Some might think that the attention mechanism in NMT systems plays the role of the word alignment between the source and target sentences. To examine this, the researchers compared the soft attention matrix in NMT with word alignments obtained by fast-align toolkit. The following figure shows two the difference on two sentences (left when translating from English→German; right when doing the opposite):

As seen from the left example, most words match up pretty well and both are a bit fuzzy around the words “have-been” / “sind”. In the right example, all the alignment points appear to be off by one position despite the fact that the NMT translation quality was pretty good. Over all sentences, they measured how well the attention mechanism of the NMT system matches the alignments of fast-align using two metrics:

  • Match score: that checks for each output if the aligned input word according to fast-align is indeed the input word that received the highest attention probability.
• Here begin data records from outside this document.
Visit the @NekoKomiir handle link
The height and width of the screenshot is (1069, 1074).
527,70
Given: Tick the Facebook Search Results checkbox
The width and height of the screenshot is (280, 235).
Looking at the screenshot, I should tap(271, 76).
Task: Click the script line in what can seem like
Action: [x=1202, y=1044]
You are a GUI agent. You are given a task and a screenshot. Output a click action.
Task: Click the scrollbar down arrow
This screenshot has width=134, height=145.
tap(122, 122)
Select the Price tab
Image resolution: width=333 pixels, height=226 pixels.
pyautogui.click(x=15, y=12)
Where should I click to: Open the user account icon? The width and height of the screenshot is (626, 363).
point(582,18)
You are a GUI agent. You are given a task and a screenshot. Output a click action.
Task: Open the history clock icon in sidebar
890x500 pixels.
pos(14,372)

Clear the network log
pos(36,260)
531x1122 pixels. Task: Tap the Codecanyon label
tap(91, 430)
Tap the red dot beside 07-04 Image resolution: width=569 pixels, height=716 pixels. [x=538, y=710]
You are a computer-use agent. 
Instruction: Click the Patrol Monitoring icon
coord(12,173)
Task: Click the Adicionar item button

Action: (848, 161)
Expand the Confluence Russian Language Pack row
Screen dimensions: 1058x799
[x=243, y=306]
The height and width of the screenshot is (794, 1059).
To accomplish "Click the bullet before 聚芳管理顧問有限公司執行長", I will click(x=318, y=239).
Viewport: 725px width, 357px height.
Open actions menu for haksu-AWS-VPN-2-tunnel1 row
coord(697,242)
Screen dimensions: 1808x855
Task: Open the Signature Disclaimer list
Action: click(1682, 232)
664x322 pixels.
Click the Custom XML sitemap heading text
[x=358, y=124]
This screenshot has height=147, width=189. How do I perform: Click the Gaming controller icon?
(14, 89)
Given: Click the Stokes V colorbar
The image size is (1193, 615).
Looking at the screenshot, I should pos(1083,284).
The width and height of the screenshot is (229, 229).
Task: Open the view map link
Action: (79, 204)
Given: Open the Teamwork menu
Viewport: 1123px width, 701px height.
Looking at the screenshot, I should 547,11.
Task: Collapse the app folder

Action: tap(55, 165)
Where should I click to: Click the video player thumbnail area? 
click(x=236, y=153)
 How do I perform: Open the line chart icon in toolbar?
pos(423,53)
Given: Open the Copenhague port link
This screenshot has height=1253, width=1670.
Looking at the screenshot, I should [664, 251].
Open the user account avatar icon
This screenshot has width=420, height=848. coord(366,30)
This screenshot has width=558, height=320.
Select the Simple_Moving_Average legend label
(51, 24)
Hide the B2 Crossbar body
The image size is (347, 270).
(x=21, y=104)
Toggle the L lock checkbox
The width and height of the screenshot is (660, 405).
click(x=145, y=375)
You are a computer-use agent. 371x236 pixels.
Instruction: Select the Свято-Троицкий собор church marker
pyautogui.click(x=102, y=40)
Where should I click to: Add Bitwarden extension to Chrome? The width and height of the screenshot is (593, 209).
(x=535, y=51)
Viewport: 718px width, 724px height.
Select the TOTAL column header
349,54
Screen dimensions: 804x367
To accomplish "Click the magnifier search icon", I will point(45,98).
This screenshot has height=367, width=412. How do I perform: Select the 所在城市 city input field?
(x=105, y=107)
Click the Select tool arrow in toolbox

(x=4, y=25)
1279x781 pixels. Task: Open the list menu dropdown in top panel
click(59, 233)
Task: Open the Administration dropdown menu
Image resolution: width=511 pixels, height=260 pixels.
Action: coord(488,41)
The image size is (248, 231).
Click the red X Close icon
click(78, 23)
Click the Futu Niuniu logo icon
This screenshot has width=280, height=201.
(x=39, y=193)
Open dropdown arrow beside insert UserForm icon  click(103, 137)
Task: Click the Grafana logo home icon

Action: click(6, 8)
  • Probability mass score: that sums up the probability mass given to each alignment point obtained from fast-align.

The following table shows alignment scores for the two systems. The results suggest that there is a big overlap between attention and word alignments keeping in mind that German–English was definitely an outlier:

These results shows that attention might look similar to word alignments. However, it suggests that it has a broader role. For instance, when translating a verb, attention may also be paid to its subject and object since these may disambiguate it.

In SMT and NMT, beam search is still the most used technique for decoding. Usually the translation quality in both system increases when a bigger beam size is chosen. But when comes to NMT, does this pattern go on forever?!

Actually, experiments run on the NMT system using 8 language pairs suggest otherwise. As shown below, worse translations are found beyond a certain beam size in almost all cases. The optimal beam size varies from 4 (Czech–English) to around 30 (English–Romanian).

Normalizing sentence level model scores by length of the output alleviates the problem somewhat and also leads to better optimal quality in most cases (5 of the 8 language pairs investigated). Based on these experiments, optimal beam sizes are in the range of 30--50 in almost all cases, but quality still drops with larger beams. The main cause of deteriorating quality are shorter translations under wider beams.